Researchers exploring the applications of intrinsically disordered proteins (IDPs) and partially ordered proteins (POPs) have developed a method for making small particles for drug delivery, diagnostics and tissue engineering.

“With nothing more than some heat and light, we can make some pretty bizarre microparticles,” said Stefan Roberts, a biomedical engineering research scientist at Duke University, US. “The technique is simple enough that it could be scaled up to make billions of microparticles in a matter of minutes.”

Many features of biocompatible microparticles can be dictated by their intrinsic properties; however, to fabricate complex microparticles requires sophisticated manufacturing techniques which the researchers say have disadvantages. Multi-emulsion microfluidics, for example, tightly controls oil droplets but often fails to keep materials separate and cannot be used in large-scale production. Flow lithography is another, where light shone on a patterned mask etches shapes into soft materials but is apparently hard to tailor to complicated shapes and internal architectures.

The researchers in this study had previously worked with elastin-like polypeptides (ELPs), which are IDPs that derive their stability from chaos and have no true shape, this time they also used POPs, which retain many of the ELPs’ biologically useful properties but have enough ordered segments to provide more stability.

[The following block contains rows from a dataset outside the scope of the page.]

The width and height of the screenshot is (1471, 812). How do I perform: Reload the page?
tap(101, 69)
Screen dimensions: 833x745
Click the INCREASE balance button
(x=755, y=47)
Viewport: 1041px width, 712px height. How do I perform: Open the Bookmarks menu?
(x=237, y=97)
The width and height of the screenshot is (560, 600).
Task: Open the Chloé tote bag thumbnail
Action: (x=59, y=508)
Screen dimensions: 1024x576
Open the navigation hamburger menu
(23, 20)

Both can be engineered to react to shifts in temperature, moving them back and forth between phase states. While this is a useful feature for applications such as slowly releasing drugs into the body or supporting tissue growth in wounds, the researchers soon discovered that they could also create various particle shapes by putting ELPs and POPs together.

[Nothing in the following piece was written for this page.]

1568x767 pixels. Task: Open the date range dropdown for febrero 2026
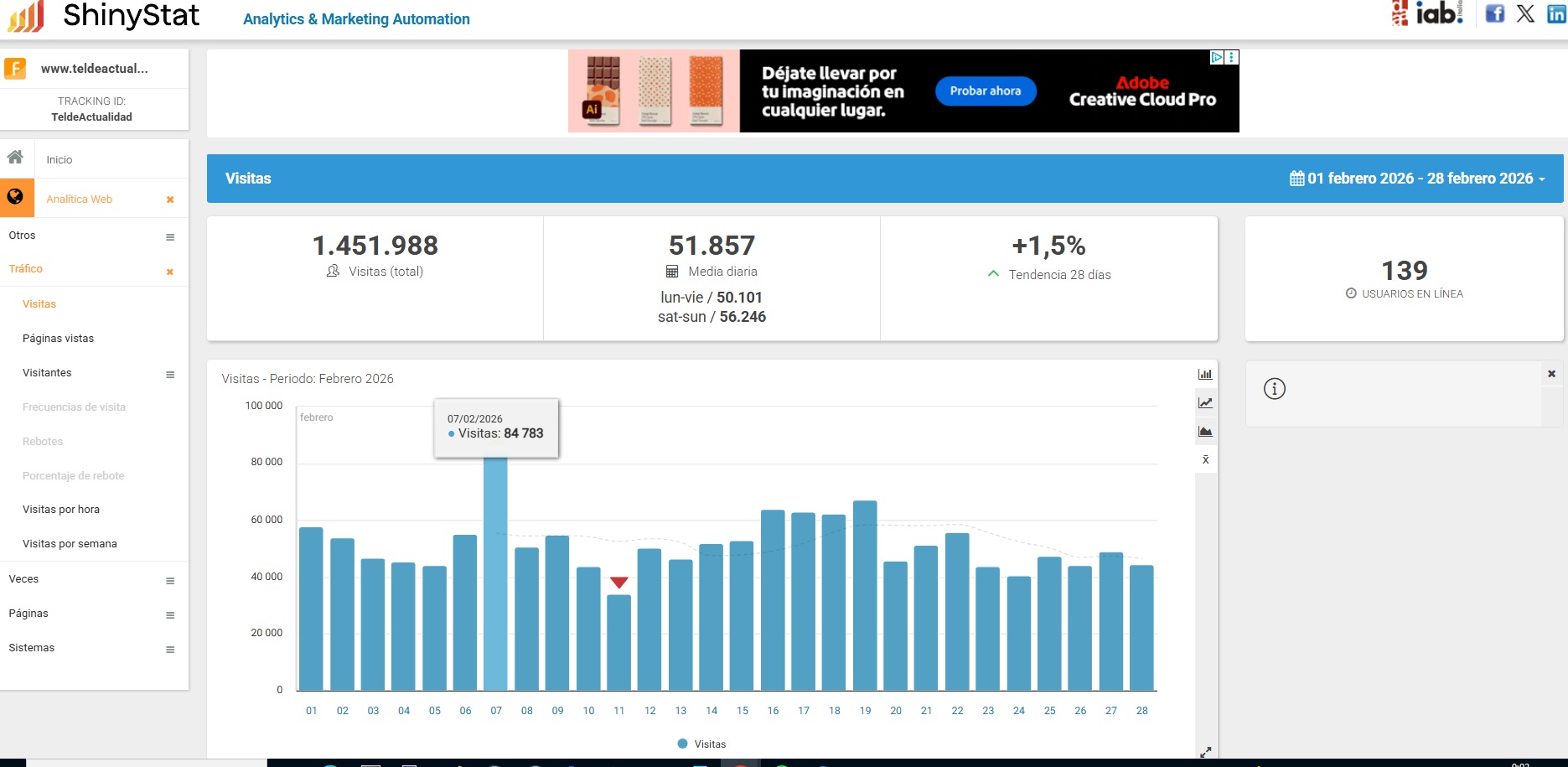pos(1417,179)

“Disordered proteins are a hot topic in biology, with many researchers trying to discover how proteins without shape can still have a biological purpose,” said Roberts. “An undercurrent of our work is to instead think of these proteins as a materials scientist would and see if we can engineer them for our own biological functions in ways that cannot be achieved with current materials.”

Images of the different particle shapes with the different types of protein highlighted in green and blue

Mixtures of POPs (green) and ELPs (blue) can be used to create a variety of new microparticle architectures including (clockwise from upper left) porous particles, ‘fruits-on-a-vine’ networks, single hollow ‘vesicle-like’ particles and core-shell networks (credit: Stefan Roberts, Duke University).

In their paper published in Nature Communications, Roberts and collaborator Professor Ashutosh Chilkoti demonstrated that their new microparticles, made with both ELPs and POPs, could be created in a range of shapes dependent on the assembly temperatures. They created a shell with a solid core, a shell with no core and a tangle of cords dotted with shells that they dubbed ‘fruits on a vine’. They then added photosensitive amino acids to these proteins and revealed that a flash of light could be used to solidify the microparticles and fix them in their shape.

According to the team, the ability to create microparticles with precisely separated regions is important for applications such as drug delivery and tissue engineering.

The conclusion was that each temperature simultaneously created millions of solid, biocompatible microparticles in only a few minutes. The total volume of the liquid required is roughly that of a drop of water, according to the team.

“This is a test case for a type of material that is flexible and simple enough to create both commonly used shapes and architectures that aren’t seen using current techniques,” said Roberts. “We’re using new biocompatible materials to create never-before-seen shapes simply by heating, cooling and shining a light on them.”